(Provided data)

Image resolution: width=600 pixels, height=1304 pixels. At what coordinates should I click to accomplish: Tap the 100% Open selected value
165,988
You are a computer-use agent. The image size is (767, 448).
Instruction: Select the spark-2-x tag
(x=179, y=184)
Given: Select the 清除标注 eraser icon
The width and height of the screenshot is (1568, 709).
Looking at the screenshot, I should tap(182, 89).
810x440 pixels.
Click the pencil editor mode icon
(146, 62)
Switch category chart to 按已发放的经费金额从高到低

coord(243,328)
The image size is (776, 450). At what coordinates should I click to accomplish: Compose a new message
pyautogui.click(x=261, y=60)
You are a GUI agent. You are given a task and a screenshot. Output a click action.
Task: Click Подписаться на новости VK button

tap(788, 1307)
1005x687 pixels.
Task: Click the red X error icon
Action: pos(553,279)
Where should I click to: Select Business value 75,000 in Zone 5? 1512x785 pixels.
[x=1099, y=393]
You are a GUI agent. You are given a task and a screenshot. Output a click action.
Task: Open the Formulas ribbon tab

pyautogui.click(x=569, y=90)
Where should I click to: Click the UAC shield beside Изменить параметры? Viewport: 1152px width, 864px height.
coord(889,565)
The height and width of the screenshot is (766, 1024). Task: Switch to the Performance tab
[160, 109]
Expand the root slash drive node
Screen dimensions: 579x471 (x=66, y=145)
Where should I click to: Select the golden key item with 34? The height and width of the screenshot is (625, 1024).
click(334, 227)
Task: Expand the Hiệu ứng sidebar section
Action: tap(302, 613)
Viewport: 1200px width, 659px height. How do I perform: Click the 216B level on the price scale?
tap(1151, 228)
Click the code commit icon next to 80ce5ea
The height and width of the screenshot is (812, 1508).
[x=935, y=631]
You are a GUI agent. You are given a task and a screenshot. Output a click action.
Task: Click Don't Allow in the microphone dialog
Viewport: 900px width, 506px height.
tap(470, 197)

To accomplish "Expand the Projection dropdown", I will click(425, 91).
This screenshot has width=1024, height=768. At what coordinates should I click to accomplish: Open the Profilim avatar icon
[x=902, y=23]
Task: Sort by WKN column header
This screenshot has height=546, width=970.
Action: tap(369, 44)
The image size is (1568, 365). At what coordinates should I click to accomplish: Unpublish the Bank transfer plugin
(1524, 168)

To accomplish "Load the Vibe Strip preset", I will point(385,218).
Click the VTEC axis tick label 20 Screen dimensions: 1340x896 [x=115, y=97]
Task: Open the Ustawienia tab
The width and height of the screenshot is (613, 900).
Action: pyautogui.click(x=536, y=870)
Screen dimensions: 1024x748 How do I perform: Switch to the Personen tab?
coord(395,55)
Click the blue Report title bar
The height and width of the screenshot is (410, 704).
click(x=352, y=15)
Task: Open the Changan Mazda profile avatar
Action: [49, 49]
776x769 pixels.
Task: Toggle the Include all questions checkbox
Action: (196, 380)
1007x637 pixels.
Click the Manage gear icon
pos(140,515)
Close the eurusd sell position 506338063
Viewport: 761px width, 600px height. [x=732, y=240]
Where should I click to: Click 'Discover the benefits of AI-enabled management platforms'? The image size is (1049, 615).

(End Provided data)

• _Work item_:
Please write out the data again exactly as it stands.

• _Response box_:
Image resolution: width=600 pixels, height=1304 pixels. At what coordinates should I click to accomplish: Tap the 100% Open selected value
165,988
You are a computer-use agent. The image size is (767, 448).
Instruction: Select the spark-2-x tag
(x=179, y=184)
Given: Select the 清除标注 eraser icon
The width and height of the screenshot is (1568, 709).
Looking at the screenshot, I should tap(182, 89).
810x440 pixels.
Click the pencil editor mode icon
(146, 62)
Switch category chart to 按已发放的经费金额从高到低

coord(243,328)
The image size is (776, 450). At what coordinates should I click to accomplish: Compose a new message
pyautogui.click(x=261, y=60)
You are a GUI agent. You are given a task and a screenshot. Output a click action.
Task: Click Подписаться на новости VK button

tap(788, 1307)
1005x687 pixels.
Task: Click the red X error icon
Action: pos(553,279)
Where should I click to: Select Business value 75,000 in Zone 5? 1512x785 pixels.
[x=1099, y=393]
You are a GUI agent. You are given a task and a screenshot. Output a click action.
Task: Open the Formulas ribbon tab

pyautogui.click(x=569, y=90)
Where should I click to: Click the UAC shield beside Изменить параметры? Viewport: 1152px width, 864px height.
coord(889,565)
The height and width of the screenshot is (766, 1024). Task: Switch to the Performance tab
[160, 109]
Expand the root slash drive node
Screen dimensions: 579x471 (x=66, y=145)
Where should I click to: Select the golden key item with 34? The height and width of the screenshot is (625, 1024).
click(334, 227)
Task: Expand the Hiệu ứng sidebar section
Action: tap(302, 613)
Viewport: 1200px width, 659px height. How do I perform: Click the 216B level on the price scale?
tap(1151, 228)
Click the code commit icon next to 80ce5ea
The height and width of the screenshot is (812, 1508).
[x=935, y=631]
You are a GUI agent. You are given a task and a screenshot. Output a click action.
Task: Click Don't Allow in the microphone dialog
Viewport: 900px width, 506px height.
tap(470, 197)

To accomplish "Expand the Projection dropdown", I will click(425, 91).
This screenshot has width=1024, height=768. At what coordinates should I click to accomplish: Open the Profilim avatar icon
[x=902, y=23]
Task: Sort by WKN column header
This screenshot has height=546, width=970.
Action: tap(369, 44)
The image size is (1568, 365). At what coordinates should I click to accomplish: Unpublish the Bank transfer plugin
(1524, 168)

To accomplish "Load the Vibe Strip preset", I will point(385,218).
Click the VTEC axis tick label 20 Screen dimensions: 1340x896 [x=115, y=97]
Task: Open the Ustawienia tab
The width and height of the screenshot is (613, 900).
Action: pyautogui.click(x=536, y=870)
Screen dimensions: 1024x748 How do I perform: Switch to the Personen tab?
coord(395,55)
Click the blue Report title bar
The height and width of the screenshot is (410, 704).
click(x=352, y=15)
Task: Open the Changan Mazda profile avatar
Action: [49, 49]
776x769 pixels.
Task: Toggle the Include all questions checkbox
Action: (196, 380)
1007x637 pixels.
Click the Manage gear icon
pos(140,515)
Close the eurusd sell position 506338063
Viewport: 761px width, 600px height. [x=732, y=240]
Where should I click to: Click 'Discover the benefits of AI-enabled management platforms'? The image size is (1049, 615).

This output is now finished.